*DOCUMENT SECTION:*
%%

Anna Malikova (born 14 July 1965) is a Russian pianist and academic teacher in Vienna.

==Life==
Malikova was born in Tashkent, Uzbek SSR, where she received her first musical education with Tamara A. Popovich at Uspensky Music School. At the age of 14 years she entered Central Music School in Moscow in the class of Lev Naumov. Later, she continued her studies with Naumov at Tchaikovsky Conservatory. After her graduation she taught at the conservatory as Naumov's assistant from 1992 until 1996.
Her career started afterwards, first in the Soviet Union. She currently lives in Vienna, Austria.

===Performances===
Malikova played recitals in Moscow, Leningrad, Omsk, Baku and with orchestras in Ekaterinburg, Minsk, Nizhny Novgorod, Kazan and Tashkent. After winning the 1st Prize at ARD Competition Munich she began to perform worldwide. Today she plays in recitals and with orchestra, gives master classes and judges in competitions in Armenia, China, Europe, Japan, Korea, and South America.

%%

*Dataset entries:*
%%

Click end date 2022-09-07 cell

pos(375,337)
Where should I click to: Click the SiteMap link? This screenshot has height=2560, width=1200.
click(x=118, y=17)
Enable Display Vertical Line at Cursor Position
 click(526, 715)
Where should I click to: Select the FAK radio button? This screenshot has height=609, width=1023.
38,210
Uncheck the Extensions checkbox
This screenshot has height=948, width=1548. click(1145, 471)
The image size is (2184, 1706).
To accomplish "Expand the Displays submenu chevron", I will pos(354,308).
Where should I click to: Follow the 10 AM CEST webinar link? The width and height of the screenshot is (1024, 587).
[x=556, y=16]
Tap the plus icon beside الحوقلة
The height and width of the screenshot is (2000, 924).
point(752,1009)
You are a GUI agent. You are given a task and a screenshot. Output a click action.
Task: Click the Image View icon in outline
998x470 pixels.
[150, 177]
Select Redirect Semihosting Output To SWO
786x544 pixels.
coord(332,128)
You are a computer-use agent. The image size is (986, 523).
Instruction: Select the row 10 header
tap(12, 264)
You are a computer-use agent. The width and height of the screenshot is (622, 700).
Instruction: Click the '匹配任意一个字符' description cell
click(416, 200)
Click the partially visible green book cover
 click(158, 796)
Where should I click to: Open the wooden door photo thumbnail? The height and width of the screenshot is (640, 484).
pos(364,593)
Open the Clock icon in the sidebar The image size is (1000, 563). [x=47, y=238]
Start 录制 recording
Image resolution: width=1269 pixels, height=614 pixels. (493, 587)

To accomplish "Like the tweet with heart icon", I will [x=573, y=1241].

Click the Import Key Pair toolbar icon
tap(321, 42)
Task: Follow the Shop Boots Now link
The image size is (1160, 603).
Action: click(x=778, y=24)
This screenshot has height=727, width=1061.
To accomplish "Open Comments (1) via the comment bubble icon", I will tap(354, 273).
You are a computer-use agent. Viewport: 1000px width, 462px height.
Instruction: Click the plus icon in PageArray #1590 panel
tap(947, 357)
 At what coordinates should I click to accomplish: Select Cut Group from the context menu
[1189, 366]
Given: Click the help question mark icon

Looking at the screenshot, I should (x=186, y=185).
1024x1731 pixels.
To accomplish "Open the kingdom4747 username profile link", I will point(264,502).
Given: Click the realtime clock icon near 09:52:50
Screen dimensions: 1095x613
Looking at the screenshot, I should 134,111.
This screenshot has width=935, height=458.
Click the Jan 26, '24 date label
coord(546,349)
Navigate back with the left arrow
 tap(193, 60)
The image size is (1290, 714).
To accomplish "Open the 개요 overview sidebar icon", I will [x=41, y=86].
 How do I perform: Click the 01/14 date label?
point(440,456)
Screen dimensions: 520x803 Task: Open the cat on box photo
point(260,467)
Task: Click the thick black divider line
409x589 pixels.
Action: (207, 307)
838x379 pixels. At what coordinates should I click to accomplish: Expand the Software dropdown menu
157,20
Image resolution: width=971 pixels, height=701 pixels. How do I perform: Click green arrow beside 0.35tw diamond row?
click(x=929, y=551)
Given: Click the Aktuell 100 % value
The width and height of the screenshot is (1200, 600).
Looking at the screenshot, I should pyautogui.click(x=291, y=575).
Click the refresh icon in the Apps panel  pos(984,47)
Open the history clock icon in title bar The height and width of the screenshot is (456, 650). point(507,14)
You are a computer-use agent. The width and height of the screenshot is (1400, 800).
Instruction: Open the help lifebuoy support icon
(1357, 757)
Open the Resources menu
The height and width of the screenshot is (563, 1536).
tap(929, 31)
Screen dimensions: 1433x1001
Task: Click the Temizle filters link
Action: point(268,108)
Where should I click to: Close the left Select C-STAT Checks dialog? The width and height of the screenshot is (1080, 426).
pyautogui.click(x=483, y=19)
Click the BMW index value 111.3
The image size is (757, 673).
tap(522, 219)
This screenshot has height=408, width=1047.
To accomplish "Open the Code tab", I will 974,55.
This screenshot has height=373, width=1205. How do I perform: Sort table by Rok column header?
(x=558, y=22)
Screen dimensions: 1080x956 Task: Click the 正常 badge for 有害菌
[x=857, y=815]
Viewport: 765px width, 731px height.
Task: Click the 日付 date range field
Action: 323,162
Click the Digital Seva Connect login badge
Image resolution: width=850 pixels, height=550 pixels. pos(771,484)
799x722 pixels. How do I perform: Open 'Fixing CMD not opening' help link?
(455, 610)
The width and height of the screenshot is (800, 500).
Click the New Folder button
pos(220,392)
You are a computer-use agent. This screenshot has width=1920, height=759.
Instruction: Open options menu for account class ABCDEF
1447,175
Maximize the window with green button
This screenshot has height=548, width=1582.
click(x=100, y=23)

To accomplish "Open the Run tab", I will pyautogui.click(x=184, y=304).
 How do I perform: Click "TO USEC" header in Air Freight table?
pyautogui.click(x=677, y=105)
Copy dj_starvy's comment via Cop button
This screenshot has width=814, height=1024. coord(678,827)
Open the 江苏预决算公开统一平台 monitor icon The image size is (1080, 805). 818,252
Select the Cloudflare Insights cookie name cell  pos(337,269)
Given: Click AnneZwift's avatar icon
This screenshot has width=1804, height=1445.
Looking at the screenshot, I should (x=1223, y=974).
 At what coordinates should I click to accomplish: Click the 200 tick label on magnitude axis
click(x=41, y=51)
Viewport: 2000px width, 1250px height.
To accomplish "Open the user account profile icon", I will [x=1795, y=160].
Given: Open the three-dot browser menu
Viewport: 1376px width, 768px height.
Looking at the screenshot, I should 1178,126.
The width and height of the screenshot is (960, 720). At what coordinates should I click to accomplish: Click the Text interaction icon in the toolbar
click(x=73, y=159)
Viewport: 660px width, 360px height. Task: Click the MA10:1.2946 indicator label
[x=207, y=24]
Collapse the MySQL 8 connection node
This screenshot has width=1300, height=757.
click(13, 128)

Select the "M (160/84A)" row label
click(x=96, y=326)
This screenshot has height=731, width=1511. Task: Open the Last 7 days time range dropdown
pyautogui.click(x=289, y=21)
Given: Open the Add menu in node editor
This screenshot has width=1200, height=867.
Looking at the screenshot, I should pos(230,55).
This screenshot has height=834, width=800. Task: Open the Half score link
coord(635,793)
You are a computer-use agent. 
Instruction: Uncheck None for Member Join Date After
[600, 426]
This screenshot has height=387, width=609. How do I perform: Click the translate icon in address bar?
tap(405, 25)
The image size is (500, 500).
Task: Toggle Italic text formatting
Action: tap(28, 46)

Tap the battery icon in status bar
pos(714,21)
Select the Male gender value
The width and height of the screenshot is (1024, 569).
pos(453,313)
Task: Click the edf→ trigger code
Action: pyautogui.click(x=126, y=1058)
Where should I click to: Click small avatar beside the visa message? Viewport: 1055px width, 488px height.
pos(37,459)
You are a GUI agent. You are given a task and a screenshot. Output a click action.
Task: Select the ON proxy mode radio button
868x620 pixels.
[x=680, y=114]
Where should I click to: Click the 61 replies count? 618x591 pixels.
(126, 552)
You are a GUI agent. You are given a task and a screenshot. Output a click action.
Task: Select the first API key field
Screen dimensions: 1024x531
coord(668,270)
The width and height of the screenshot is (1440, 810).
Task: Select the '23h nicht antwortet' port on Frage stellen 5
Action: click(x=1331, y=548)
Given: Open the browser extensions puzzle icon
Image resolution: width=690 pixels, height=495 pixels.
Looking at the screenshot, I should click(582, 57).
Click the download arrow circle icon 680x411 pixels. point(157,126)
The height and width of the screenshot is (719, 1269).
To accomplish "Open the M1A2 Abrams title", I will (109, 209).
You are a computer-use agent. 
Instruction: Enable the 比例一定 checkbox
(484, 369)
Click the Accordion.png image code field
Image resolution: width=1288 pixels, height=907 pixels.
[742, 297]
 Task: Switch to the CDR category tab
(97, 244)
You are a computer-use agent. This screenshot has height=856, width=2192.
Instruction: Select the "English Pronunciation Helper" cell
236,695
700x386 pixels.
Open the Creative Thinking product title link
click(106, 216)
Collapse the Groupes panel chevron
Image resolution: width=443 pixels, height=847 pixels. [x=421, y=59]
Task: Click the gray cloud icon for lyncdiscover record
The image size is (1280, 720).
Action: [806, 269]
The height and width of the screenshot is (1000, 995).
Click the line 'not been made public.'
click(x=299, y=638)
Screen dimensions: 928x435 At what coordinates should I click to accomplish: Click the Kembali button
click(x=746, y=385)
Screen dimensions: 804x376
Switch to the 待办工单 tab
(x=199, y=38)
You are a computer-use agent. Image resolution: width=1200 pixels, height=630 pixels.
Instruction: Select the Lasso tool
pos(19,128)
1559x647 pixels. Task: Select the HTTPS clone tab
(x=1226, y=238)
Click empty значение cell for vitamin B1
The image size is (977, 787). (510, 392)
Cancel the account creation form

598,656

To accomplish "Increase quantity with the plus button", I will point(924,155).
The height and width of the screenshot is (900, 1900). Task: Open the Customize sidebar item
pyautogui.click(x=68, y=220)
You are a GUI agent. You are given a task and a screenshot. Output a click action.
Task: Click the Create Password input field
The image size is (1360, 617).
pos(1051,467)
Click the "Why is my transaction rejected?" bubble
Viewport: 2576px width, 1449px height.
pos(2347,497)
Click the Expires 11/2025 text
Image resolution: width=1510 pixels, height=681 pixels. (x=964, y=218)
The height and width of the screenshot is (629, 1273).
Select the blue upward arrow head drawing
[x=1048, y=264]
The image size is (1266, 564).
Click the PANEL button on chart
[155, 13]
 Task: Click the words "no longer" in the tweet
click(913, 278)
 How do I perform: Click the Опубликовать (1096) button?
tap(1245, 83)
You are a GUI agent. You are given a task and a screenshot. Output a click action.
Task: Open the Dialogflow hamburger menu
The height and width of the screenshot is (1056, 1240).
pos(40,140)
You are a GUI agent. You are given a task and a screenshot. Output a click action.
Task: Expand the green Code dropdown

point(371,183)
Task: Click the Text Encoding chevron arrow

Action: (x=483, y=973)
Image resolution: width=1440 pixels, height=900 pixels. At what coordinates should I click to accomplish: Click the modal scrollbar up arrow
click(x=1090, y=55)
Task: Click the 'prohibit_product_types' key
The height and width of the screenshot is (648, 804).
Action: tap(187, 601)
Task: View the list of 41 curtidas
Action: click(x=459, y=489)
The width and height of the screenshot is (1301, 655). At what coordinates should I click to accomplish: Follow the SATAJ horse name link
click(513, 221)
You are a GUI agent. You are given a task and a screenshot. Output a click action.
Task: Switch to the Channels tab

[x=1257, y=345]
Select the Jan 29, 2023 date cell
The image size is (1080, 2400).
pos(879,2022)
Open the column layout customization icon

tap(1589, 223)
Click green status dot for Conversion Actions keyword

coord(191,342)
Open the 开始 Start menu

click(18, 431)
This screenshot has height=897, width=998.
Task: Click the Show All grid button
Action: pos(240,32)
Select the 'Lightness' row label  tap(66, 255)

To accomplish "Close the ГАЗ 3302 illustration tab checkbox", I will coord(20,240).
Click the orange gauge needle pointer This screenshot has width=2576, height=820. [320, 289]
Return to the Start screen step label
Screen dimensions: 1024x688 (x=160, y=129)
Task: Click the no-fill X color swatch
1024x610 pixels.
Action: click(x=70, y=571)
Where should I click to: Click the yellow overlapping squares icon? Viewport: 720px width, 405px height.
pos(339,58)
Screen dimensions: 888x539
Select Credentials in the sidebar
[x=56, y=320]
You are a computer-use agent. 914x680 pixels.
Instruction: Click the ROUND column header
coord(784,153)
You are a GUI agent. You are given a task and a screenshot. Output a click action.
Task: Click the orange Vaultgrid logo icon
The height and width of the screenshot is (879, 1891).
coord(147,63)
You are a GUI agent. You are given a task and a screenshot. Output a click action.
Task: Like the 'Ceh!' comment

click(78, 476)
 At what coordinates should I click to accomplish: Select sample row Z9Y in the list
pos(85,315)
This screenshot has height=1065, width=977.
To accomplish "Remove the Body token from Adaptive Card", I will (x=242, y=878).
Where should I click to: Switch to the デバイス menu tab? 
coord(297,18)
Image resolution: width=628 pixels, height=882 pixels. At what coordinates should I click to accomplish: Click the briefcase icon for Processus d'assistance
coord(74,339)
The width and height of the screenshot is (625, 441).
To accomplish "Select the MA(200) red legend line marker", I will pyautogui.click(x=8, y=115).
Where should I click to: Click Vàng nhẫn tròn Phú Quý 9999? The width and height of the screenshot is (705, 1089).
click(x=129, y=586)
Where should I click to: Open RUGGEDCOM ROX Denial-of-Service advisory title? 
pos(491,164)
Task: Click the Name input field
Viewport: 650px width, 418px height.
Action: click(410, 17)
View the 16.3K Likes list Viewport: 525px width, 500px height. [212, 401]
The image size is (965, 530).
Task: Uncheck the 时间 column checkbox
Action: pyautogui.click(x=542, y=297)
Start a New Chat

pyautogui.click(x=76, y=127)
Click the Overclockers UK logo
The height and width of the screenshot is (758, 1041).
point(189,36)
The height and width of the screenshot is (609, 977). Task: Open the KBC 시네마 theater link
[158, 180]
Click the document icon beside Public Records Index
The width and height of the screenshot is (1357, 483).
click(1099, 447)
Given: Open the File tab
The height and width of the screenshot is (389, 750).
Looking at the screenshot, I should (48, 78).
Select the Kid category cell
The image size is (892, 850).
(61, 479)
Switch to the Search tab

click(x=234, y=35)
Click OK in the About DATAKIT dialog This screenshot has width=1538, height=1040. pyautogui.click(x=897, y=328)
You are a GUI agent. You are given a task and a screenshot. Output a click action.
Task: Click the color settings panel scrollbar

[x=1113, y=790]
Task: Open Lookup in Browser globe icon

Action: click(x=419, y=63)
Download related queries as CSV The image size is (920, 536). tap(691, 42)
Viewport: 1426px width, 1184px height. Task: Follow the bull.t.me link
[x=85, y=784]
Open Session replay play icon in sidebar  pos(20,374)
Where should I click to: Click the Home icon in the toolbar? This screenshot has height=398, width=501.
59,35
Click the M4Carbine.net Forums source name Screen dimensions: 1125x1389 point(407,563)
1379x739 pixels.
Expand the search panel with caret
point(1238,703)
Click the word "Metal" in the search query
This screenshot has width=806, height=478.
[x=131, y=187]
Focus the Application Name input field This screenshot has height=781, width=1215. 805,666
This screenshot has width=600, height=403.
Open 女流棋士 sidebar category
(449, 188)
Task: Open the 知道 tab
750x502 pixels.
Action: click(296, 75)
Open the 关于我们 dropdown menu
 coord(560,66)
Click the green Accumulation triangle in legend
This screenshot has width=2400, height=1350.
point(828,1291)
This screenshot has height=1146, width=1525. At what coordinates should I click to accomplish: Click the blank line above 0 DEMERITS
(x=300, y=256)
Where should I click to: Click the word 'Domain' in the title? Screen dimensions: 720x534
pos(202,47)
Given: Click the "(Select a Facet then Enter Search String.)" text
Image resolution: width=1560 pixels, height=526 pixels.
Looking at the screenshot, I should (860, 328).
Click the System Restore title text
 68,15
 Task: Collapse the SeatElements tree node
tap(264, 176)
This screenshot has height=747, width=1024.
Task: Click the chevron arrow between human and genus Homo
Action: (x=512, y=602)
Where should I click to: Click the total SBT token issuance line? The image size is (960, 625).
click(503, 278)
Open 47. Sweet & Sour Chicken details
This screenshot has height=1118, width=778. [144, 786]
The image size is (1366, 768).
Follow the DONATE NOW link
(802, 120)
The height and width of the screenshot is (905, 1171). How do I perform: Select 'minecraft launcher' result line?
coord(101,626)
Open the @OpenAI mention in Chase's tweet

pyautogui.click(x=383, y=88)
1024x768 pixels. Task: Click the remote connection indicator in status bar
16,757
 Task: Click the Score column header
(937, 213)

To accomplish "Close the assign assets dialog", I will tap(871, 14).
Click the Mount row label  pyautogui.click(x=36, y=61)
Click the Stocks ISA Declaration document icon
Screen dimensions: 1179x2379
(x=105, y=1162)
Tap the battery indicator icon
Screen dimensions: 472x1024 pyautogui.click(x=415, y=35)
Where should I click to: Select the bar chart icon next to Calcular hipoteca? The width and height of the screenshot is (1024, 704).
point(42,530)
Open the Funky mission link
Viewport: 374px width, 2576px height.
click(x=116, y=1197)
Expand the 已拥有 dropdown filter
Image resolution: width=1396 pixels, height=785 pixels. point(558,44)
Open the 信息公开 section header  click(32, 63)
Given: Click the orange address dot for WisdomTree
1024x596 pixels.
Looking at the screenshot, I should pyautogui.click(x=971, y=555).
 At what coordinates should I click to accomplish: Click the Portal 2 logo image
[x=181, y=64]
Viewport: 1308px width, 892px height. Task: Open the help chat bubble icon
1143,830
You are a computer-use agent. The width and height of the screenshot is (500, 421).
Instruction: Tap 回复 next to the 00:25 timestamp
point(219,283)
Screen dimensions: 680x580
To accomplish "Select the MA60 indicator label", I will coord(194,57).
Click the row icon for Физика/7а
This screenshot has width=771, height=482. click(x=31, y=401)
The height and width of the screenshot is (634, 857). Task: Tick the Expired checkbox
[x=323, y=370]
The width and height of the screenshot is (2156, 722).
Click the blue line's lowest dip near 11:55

%%

*WHAT THE EXERCISE ASKS:*
In the Anna Malikova biography, rewrite everything from "Her career started" down to "and South America.", swapping "master classes" for "workshops".

*SOLVED PROBLEM:*
Her career started afterwards, first in the Soviet Union. She currently lives in Vienna, Austria.

===Performances===
Malikova played recitals in Moscow, Leningrad, Omsk, Baku and with orchestras in Ekaterinburg, Minsk, Nizhny Novgorod, Kazan and Tashkent. After winning the 1st Prize at ARD Competition Munich she began to perform worldwide. Today she plays in recitals and with orchestra, gives workshops and judges in competitions in Armenia, China, Europe, Japan, Korea, and South America.